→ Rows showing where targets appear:

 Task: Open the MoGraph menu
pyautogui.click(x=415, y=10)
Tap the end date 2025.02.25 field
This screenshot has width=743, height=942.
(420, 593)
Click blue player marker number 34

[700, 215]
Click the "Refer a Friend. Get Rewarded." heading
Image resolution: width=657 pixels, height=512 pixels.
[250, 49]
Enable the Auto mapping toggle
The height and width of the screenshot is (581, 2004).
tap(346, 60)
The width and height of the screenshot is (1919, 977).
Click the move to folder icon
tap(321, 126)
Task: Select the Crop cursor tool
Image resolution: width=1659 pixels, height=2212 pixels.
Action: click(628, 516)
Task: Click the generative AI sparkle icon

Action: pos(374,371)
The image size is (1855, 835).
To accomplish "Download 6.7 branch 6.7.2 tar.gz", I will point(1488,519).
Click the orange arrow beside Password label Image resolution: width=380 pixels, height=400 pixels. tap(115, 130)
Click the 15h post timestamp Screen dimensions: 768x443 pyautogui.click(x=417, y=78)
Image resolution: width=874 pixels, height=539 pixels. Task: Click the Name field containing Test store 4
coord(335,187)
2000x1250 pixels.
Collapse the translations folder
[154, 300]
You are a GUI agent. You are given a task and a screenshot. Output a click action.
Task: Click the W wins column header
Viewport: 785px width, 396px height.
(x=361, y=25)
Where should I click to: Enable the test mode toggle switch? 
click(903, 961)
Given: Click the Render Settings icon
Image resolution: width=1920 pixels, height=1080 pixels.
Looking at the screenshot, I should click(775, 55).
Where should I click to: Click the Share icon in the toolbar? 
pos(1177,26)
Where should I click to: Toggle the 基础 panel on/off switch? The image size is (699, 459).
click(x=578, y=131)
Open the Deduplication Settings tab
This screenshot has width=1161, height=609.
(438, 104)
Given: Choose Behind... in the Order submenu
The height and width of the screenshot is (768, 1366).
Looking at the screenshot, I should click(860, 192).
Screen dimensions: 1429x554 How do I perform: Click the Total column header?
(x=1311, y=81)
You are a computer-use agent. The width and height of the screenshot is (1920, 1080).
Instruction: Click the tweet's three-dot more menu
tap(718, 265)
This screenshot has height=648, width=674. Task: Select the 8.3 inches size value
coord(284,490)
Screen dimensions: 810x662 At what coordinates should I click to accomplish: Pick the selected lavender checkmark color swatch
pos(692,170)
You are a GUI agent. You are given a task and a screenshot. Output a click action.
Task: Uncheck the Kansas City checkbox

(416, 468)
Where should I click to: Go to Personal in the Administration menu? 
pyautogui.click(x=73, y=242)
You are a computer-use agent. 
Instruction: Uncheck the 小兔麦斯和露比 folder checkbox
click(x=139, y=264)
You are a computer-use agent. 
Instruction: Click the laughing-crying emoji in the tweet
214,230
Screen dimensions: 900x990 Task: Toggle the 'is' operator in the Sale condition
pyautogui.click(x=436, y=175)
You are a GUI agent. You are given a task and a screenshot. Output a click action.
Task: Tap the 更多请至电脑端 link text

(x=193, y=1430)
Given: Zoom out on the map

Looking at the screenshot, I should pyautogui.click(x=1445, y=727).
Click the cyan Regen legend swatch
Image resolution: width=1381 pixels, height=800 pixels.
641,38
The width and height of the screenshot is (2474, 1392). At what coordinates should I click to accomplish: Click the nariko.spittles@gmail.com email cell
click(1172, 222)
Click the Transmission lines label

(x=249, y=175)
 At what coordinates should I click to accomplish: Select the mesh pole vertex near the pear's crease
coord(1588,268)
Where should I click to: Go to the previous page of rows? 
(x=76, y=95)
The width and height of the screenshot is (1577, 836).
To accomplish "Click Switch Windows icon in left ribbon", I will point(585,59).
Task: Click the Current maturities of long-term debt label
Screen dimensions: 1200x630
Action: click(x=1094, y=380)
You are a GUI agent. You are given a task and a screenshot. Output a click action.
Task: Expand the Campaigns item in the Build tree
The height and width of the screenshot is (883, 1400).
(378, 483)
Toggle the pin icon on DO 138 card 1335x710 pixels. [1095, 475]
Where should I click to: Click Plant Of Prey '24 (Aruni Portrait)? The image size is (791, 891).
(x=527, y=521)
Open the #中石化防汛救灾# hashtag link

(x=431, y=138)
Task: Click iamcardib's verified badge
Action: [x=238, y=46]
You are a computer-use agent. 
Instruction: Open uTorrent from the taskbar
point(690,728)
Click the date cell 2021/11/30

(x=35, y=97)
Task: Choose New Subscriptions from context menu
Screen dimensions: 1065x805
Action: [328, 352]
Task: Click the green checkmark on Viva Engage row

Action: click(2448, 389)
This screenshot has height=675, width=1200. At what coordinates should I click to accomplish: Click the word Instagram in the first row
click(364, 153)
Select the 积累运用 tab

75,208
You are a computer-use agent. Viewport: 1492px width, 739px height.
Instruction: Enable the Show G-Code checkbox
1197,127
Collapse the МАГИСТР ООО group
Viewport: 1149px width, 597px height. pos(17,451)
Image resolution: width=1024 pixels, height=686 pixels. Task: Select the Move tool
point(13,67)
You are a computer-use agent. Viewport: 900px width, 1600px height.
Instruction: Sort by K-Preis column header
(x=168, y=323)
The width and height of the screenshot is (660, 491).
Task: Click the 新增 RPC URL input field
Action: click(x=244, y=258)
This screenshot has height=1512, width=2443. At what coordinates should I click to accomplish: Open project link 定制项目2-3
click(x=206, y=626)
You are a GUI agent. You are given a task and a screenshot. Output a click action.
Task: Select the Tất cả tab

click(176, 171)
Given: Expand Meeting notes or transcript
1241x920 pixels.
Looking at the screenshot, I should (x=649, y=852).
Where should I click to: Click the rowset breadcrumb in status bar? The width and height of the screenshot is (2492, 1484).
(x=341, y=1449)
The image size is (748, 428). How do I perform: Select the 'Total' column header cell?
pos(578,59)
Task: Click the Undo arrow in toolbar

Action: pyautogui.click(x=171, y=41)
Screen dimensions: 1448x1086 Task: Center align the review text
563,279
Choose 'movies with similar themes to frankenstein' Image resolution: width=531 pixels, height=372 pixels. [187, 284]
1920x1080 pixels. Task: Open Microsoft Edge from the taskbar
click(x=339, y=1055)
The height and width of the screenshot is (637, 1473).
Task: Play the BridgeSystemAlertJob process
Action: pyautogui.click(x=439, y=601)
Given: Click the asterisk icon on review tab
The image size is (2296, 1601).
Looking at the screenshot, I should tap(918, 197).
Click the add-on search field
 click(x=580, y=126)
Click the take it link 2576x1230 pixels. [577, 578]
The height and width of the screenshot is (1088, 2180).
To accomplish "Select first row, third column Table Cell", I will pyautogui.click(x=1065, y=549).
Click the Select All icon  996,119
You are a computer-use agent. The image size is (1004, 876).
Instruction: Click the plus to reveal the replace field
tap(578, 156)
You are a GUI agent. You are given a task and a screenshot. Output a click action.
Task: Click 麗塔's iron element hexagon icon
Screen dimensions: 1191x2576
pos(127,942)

→ What to produce:
Duplicate every line of the listing above without any changes.

→ In response:
 Task: Open the MoGraph menu
pyautogui.click(x=415, y=10)
Tap the end date 2025.02.25 field
This screenshot has width=743, height=942.
(420, 593)
Click blue player marker number 34

[700, 215]
Click the "Refer a Friend. Get Rewarded." heading
Image resolution: width=657 pixels, height=512 pixels.
[250, 49]
Enable the Auto mapping toggle
The height and width of the screenshot is (581, 2004).
tap(346, 60)
The width and height of the screenshot is (1919, 977).
Click the move to folder icon
tap(321, 126)
Task: Select the Crop cursor tool
Image resolution: width=1659 pixels, height=2212 pixels.
Action: click(628, 516)
Task: Click the generative AI sparkle icon

Action: pos(374,371)
The image size is (1855, 835).
To accomplish "Download 6.7 branch 6.7.2 tar.gz", I will point(1488,519).
Click the orange arrow beside Password label Image resolution: width=380 pixels, height=400 pixels. tap(115, 130)
Click the 15h post timestamp Screen dimensions: 768x443 pyautogui.click(x=417, y=78)
Image resolution: width=874 pixels, height=539 pixels. Task: Click the Name field containing Test store 4
coord(335,187)
2000x1250 pixels.
Collapse the translations folder
[154, 300]
You are a GUI agent. You are given a task and a screenshot. Output a click action.
Task: Click the W wins column header
Viewport: 785px width, 396px height.
(x=361, y=25)
Where should I click to: Enable the test mode toggle switch? 
click(903, 961)
Given: Click the Render Settings icon
Image resolution: width=1920 pixels, height=1080 pixels.
Looking at the screenshot, I should click(775, 55).
Where should I click to: Click the Share icon in the toolbar? 
pos(1177,26)
Where should I click to: Toggle the 基础 panel on/off switch? The image size is (699, 459).
click(x=578, y=131)
Open the Deduplication Settings tab
This screenshot has width=1161, height=609.
(438, 104)
Given: Choose Behind... in the Order submenu
The height and width of the screenshot is (768, 1366).
Looking at the screenshot, I should click(860, 192).
Screen dimensions: 1429x554 How do I perform: Click the Total column header?
(x=1311, y=81)
You are a computer-use agent. The width and height of the screenshot is (1920, 1080).
Instruction: Click the tweet's three-dot more menu
tap(718, 265)
This screenshot has height=648, width=674. Task: Select the 8.3 inches size value
coord(284,490)
Screen dimensions: 810x662 At what coordinates should I click to accomplish: Pick the selected lavender checkmark color swatch
pos(692,170)
You are a GUI agent. You are given a task and a screenshot. Output a click action.
Task: Uncheck the Kansas City checkbox

(416, 468)
Where should I click to: Go to Personal in the Administration menu? 
pyautogui.click(x=73, y=242)
You are a computer-use agent. 
Instruction: Uncheck the 小兔麦斯和露比 folder checkbox
click(x=139, y=264)
You are a computer-use agent. 
Instruction: Click the laughing-crying emoji in the tweet
214,230
Screen dimensions: 900x990 Task: Toggle the 'is' operator in the Sale condition
pyautogui.click(x=436, y=175)
You are a GUI agent. You are given a task and a screenshot. Output a click action.
Task: Tap the 更多请至电脑端 link text

(x=193, y=1430)
Given: Zoom out on the map

Looking at the screenshot, I should pyautogui.click(x=1445, y=727).
Click the cyan Regen legend swatch
Image resolution: width=1381 pixels, height=800 pixels.
641,38
The width and height of the screenshot is (2474, 1392). At what coordinates should I click to accomplish: Click the nariko.spittles@gmail.com email cell
click(1172, 222)
Click the Transmission lines label

(x=249, y=175)
 At what coordinates should I click to accomplish: Select the mesh pole vertex near the pear's crease
coord(1588,268)
Where should I click to: Go to the previous page of rows? 
(x=76, y=95)
The width and height of the screenshot is (1577, 836).
To accomplish "Click Switch Windows icon in left ribbon", I will point(585,59).
Task: Click the Current maturities of long-term debt label
Screen dimensions: 1200x630
Action: click(x=1094, y=380)
You are a GUI agent. You are given a task and a screenshot. Output a click action.
Task: Expand the Campaigns item in the Build tree
The height and width of the screenshot is (883, 1400).
(378, 483)
Toggle the pin icon on DO 138 card 1335x710 pixels. [1095, 475]
Where should I click to: Click Plant Of Prey '24 (Aruni Portrait)? The image size is (791, 891).
(x=527, y=521)
Open the #中石化防汛救灾# hashtag link

(x=431, y=138)
Task: Click iamcardib's verified badge
Action: [x=238, y=46]
You are a computer-use agent. 
Instruction: Open uTorrent from the taskbar
point(690,728)
Click the date cell 2021/11/30

(x=35, y=97)
Task: Choose New Subscriptions from context menu
Screen dimensions: 1065x805
Action: [328, 352]
Task: Click the green checkmark on Viva Engage row

Action: click(2448, 389)
This screenshot has height=675, width=1200. At what coordinates should I click to accomplish: Click the word Instagram in the first row
click(364, 153)
Select the 积累运用 tab

75,208
You are a computer-use agent. Viewport: 1492px width, 739px height.
Instruction: Enable the Show G-Code checkbox
1197,127
Collapse the МАГИСТР ООО group
Viewport: 1149px width, 597px height. pos(17,451)
Image resolution: width=1024 pixels, height=686 pixels. Task: Select the Move tool
point(13,67)
You are a computer-use agent. Viewport: 900px width, 1600px height.
Instruction: Sort by K-Preis column header
(x=168, y=323)
The width and height of the screenshot is (660, 491).
Task: Click the 新增 RPC URL input field
Action: click(x=244, y=258)
This screenshot has height=1512, width=2443. At what coordinates should I click to accomplish: Open project link 定制项目2-3
click(x=206, y=626)
You are a GUI agent. You are given a task and a screenshot. Output a click action.
Task: Select the Tất cả tab

click(176, 171)
Given: Expand Meeting notes or transcript
1241x920 pixels.
Looking at the screenshot, I should (x=649, y=852).
Where should I click to: Click the rowset breadcrumb in status bar? The width and height of the screenshot is (2492, 1484).
(x=341, y=1449)
The image size is (748, 428). How do I perform: Select the 'Total' column header cell?
pos(578,59)
Task: Click the Undo arrow in toolbar

Action: pyautogui.click(x=171, y=41)
Screen dimensions: 1448x1086 Task: Center align the review text
563,279
Choose 'movies with similar themes to frankenstein' Image resolution: width=531 pixels, height=372 pixels. [187, 284]
1920x1080 pixels. Task: Open Microsoft Edge from the taskbar
click(x=339, y=1055)
The height and width of the screenshot is (637, 1473).
Task: Play the BridgeSystemAlertJob process
Action: pyautogui.click(x=439, y=601)
Given: Click the asterisk icon on review tab
The image size is (2296, 1601).
Looking at the screenshot, I should tap(918, 197).
Click the add-on search field
 click(x=580, y=126)
Click the take it link 2576x1230 pixels. [577, 578]
The height and width of the screenshot is (1088, 2180).
To accomplish "Select first row, third column Table Cell", I will pyautogui.click(x=1065, y=549).
Click the Select All icon  996,119
You are a computer-use agent. The image size is (1004, 876).
Instruction: Click the plus to reveal the replace field
tap(578, 156)
You are a GUI agent. You are given a task and a screenshot. Output a click action.
Task: Click 麗塔's iron element hexagon icon
Screen dimensions: 1191x2576
pos(127,942)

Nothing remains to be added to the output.